Tearscape, disponibile su Steam con una demo gratuita, rappresenta una fusione audace tra l'atmosfera gotica di Bloodborne e le meccaniche ruolistiche classiche di The Legend of Zelda.
Il gioco si presenta come una risposta creativa alla frustrazione di milioni di giocatori che attendono invano un remake o una remaster del capolavoro PlayStation.
La community di Bloodborne è da anni al centro di un'attesa estenuante. Nonostante le ripetute richieste dei fan e persino l'interesse manifesto degli sviluppatori di FromSoftware, Sony continua a mantenere l'esclusiva PlayStation in uno stato di stasi, senza annunciare alcun progetto di aggiornamento per le piattaforme moderne.
Questa situazione ha generato una sorta di folklore videoludico, con i fan di Bloodborne diventati simbolo di speranze deluse nel settore gaming.
Tearscape si inserisce proprio in questo contesto di nostalgia insoddisfatta.

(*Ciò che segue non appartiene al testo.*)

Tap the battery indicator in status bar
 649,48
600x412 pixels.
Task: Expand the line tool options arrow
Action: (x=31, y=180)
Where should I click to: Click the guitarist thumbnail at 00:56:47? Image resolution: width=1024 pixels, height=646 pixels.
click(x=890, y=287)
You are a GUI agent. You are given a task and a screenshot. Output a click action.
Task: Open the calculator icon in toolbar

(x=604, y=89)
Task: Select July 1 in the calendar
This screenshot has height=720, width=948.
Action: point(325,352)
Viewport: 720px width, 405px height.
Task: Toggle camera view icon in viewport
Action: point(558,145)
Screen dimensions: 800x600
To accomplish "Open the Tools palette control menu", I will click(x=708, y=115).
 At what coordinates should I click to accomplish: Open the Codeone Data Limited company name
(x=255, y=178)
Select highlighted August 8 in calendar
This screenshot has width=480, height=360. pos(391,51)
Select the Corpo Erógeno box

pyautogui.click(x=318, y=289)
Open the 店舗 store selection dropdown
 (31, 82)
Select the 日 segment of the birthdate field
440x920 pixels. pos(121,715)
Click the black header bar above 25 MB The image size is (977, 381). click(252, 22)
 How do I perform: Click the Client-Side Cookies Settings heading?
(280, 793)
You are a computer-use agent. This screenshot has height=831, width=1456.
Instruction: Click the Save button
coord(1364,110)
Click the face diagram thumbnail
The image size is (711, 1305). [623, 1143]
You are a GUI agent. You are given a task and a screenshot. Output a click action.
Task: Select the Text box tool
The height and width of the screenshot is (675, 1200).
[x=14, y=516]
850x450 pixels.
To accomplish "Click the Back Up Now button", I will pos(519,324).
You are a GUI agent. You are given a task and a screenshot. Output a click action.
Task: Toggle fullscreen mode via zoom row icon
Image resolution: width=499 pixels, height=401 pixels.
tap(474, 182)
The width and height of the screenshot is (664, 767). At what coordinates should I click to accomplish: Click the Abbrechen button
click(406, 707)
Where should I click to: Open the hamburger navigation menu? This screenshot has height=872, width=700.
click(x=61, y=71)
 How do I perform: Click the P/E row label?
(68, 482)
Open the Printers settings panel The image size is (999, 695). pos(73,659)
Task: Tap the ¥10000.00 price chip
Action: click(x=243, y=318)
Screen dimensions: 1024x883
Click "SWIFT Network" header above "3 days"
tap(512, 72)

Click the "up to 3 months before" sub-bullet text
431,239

Il titolo indie adotta un'estetica pixel art che ricorda le produzioni Nintendo dell'era classica, ma la applica a un mondo oscuro e interconnesso popolato da creature grottesche e orrori indicibili.
I giocatori vestono i panni di un cacciatore che deve esplorare dungeon e affrontare combattimenti che richiedono precisione e tempismo, in una struttura di gioco dichiaratamente non lineare.
La descrizione ufficiale del gioco non lascia dubbi sulla fonte d'ispirazione principale: esplorare un mondo oscuro e interconnesso, combattere mostri deformi, espandere il proprio arsenale e scoprire percorsi nascosti sono tutti elementi che richiamano direttamente l'esperienza di Bloodborne.
Tuttavia, gli sviluppatori hanno saputo creare qualcosa di sufficientemente distintivo da evitare problemi legali con Sony, che detiene i diritti della proprietà intellettuale originale.
L'aspetto economico del progetto lo rende particolarmente accessibile. Il gioco completo ha un prezzo di circa dieci sterline nella sua versione standard, ma è attualmente disponibile in offerta a un costo ancora inferiore.
La presenza di una demo gratuita permette inoltre ai giocatori di valutare il prodotto prima dell'acquisto, una pratica sempre più rara nell'industria videoludica contemporanea ma molto apprezzata dai consumatori.